For 1, I suggest you draw a Venn diagram.

For 2, it's as simple as 1 - 0.20 - 0.35.

3. Hello downthesun01
Originally Posted by downthesun01
I'm studying for an exam and am having a few small problems. I wasn't whether it was best to make a thread for each or post everything in one thread, but in the interest of minimizing clutter I to do the latter.

1.
In a high school graduating class of 100 students, 54 students studied math, 69 studied history, and 35 studied both. If one of these students is selected at random, find the probability that the student took history but not math.
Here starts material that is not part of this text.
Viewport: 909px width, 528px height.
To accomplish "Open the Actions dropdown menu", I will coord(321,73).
The answers is supposed to be 34/100.
I'm not too sure what I'm looking for. Is this right?

$p(math' \cup history)$

Which would be

$0.46 + 0.69 - p(math' \cap history)=
1.15 - (0.46 * 0.69)=
1.15-0.3174=
0.8326$

Which is obviously wrong.

Looking at the information given. I see that

$p(history) - p(math \cap history) =
0.69 - 0.35 = 0.34$

Which is the right answer but I'm a little confused about it. Looking at it now, it makes sense because you're taking all of the students that took history and removing that section that also took math.
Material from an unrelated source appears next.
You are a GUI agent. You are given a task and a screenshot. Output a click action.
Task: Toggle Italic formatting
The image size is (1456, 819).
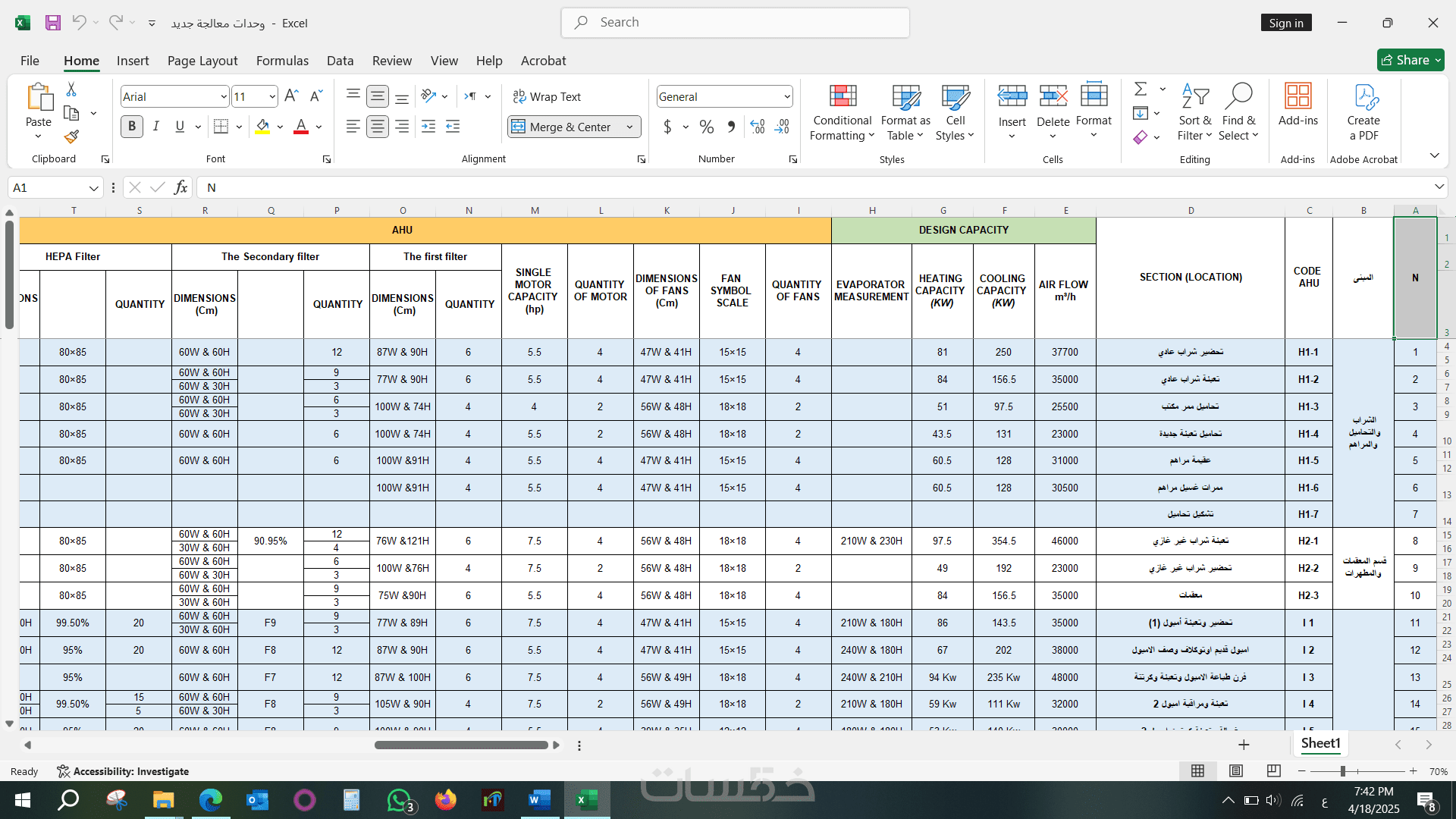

How would one set up the problem using the $\cap$ and $\cup$ symbols? That's the part I'm stuck on.

2.
Interest centers around the life of a particular electrical component. Let A be the event that the component fails a particular test and B be the event that the component displays strain but does not fail. Event A occurs with a probability 0.20 and event B occurs with a probability 0.35. What is the probability that a component works perfectly well (i.e., neither displays strain nor fails the test).

Here's what I did.

$p(A' \cap B') = p(A') * p(B') = 0.8 * 0.65 = 0.52$

Obviously the wrong answer. However, I decided to use De Morgan's law as such

$p(A' \cap B') = p(A \cup B)' = 1 -[0.20 + 0.35] = 1- 0.55 = 0.45$

If $p(A' \cap B') = p(A \cup B)'$ under De Morgan's law, then why did I get two different answers? Where's my mistake?
In #1, you're asked for the probability that the student took history but not math; i.e. history and not math. That's $p(\text{history} \cap \text{ math}')$ not $p(\text{history} \cup \text{ math}')$ - that's history or not math.

In #2, you might find it helpful to draw a probability tree representing the possible outcomes from the two events: the component does/does not fail, and the component does/does not show strain.

B is the event that the component shows strain but does not fail. If the probability that it shows strain (whether it fails or not) is $p$, then:
$0.8p = 0.35$
Then you'll see from the tree diagram that the probability that the component does not fail and does not show strain is:
$0.8(1-p) = 0.8 -0.8p = 0.8-0.35=0.45$
The event $A'\cap B'$ is simply not the event you want, because $B'$ is not simply the event that the component doesn't show strain.